__YOUR TASK__
Search the entries below. Return every line that has "with" in it.

= Beginning of Section =

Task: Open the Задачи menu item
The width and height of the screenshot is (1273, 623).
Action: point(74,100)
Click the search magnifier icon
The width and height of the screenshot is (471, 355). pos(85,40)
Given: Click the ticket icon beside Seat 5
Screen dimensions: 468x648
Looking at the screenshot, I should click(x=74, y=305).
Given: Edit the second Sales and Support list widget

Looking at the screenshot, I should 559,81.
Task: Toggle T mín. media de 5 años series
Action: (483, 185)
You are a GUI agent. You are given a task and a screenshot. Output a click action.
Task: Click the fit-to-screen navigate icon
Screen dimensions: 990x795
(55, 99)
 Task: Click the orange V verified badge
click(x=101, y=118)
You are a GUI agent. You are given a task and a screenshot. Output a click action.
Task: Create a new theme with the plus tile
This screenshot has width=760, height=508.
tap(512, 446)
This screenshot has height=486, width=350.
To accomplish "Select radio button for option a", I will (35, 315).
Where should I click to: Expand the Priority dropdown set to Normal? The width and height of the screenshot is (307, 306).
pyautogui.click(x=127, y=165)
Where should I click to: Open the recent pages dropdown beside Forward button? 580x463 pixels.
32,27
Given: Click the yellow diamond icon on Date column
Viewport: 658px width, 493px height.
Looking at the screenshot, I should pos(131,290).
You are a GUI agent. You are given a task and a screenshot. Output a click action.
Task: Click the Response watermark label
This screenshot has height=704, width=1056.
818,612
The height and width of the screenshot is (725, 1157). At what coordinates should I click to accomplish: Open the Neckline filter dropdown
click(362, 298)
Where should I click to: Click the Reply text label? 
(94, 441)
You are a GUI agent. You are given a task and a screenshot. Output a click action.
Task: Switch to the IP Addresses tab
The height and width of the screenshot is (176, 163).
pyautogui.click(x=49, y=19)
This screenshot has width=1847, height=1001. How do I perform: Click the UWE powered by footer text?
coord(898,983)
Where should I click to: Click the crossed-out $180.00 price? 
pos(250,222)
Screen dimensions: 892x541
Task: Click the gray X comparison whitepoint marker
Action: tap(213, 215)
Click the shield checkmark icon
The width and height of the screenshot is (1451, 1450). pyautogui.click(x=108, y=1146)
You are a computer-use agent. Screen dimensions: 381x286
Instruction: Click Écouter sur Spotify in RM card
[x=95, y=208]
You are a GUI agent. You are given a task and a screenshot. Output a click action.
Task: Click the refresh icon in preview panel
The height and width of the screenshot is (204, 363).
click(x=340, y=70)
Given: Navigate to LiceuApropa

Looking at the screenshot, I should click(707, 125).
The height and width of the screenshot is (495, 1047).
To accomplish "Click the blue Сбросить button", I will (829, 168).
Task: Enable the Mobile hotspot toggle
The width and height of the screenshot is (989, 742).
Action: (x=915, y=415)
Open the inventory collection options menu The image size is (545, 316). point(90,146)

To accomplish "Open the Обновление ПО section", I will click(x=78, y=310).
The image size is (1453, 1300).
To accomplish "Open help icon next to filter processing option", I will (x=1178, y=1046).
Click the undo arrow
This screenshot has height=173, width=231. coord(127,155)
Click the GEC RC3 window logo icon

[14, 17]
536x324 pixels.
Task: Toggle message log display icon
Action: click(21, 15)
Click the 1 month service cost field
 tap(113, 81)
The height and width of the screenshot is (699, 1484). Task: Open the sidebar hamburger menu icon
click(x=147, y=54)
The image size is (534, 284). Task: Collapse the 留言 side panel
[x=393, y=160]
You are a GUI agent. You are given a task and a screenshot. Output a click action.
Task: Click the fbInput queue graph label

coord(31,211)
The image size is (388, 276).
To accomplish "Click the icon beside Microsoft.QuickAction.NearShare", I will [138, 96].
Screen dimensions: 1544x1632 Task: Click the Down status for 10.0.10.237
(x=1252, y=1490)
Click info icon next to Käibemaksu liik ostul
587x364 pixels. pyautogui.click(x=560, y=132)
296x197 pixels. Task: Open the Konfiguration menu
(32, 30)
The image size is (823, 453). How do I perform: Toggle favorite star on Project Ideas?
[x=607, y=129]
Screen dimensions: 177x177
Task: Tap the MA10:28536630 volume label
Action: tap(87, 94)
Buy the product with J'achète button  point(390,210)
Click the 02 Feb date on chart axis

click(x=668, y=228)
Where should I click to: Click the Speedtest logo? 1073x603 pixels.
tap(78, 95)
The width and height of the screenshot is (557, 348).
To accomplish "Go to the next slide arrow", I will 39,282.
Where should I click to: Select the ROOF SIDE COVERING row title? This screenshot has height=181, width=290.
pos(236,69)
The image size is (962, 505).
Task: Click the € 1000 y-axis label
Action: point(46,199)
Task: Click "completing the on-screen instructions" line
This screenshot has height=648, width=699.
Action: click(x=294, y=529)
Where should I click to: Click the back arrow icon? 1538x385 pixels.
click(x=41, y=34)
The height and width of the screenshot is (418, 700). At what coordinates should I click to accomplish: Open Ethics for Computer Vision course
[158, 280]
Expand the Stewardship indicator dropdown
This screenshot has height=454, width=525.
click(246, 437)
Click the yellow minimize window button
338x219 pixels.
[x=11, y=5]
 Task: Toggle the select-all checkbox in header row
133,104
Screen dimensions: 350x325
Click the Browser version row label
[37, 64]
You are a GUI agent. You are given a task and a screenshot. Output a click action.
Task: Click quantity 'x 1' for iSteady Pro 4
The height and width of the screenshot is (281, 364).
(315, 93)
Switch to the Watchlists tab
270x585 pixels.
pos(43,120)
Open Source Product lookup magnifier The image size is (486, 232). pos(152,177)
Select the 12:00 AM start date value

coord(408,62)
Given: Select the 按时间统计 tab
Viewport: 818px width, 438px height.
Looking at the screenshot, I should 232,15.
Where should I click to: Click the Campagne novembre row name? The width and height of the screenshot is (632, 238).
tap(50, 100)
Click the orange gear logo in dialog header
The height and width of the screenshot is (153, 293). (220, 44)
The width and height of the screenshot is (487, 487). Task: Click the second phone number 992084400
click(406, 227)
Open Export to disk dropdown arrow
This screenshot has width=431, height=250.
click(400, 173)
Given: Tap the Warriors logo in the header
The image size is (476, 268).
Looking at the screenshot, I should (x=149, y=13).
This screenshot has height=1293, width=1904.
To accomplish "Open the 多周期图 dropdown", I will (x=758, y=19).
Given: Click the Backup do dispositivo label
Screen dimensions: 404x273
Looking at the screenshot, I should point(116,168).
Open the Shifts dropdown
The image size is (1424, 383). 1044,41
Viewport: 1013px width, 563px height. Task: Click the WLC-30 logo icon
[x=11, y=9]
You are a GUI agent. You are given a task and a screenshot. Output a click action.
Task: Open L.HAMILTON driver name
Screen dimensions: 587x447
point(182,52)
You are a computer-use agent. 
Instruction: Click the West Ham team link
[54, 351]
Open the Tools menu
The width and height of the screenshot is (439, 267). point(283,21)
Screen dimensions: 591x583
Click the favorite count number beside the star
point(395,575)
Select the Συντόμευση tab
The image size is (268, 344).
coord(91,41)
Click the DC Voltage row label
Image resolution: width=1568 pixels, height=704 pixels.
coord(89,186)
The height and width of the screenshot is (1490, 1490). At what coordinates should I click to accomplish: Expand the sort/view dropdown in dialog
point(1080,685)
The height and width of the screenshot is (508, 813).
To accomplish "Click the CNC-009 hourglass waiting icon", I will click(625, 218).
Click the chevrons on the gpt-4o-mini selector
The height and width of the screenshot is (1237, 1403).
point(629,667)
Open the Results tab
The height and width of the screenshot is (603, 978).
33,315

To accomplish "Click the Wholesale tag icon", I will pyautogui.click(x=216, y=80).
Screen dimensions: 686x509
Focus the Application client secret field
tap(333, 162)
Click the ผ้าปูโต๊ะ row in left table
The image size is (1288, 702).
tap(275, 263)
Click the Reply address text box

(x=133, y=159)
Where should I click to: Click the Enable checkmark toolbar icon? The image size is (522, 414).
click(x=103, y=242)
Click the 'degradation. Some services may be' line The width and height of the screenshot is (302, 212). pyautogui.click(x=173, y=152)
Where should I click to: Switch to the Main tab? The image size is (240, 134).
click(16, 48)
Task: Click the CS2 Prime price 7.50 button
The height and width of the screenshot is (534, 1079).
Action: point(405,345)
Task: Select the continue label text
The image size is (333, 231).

= End of Section =

__ANSWER TO THE EXERCISE__
Task: Create a new theme with the plus tile
Buy the product with J'achète button  point(390,210)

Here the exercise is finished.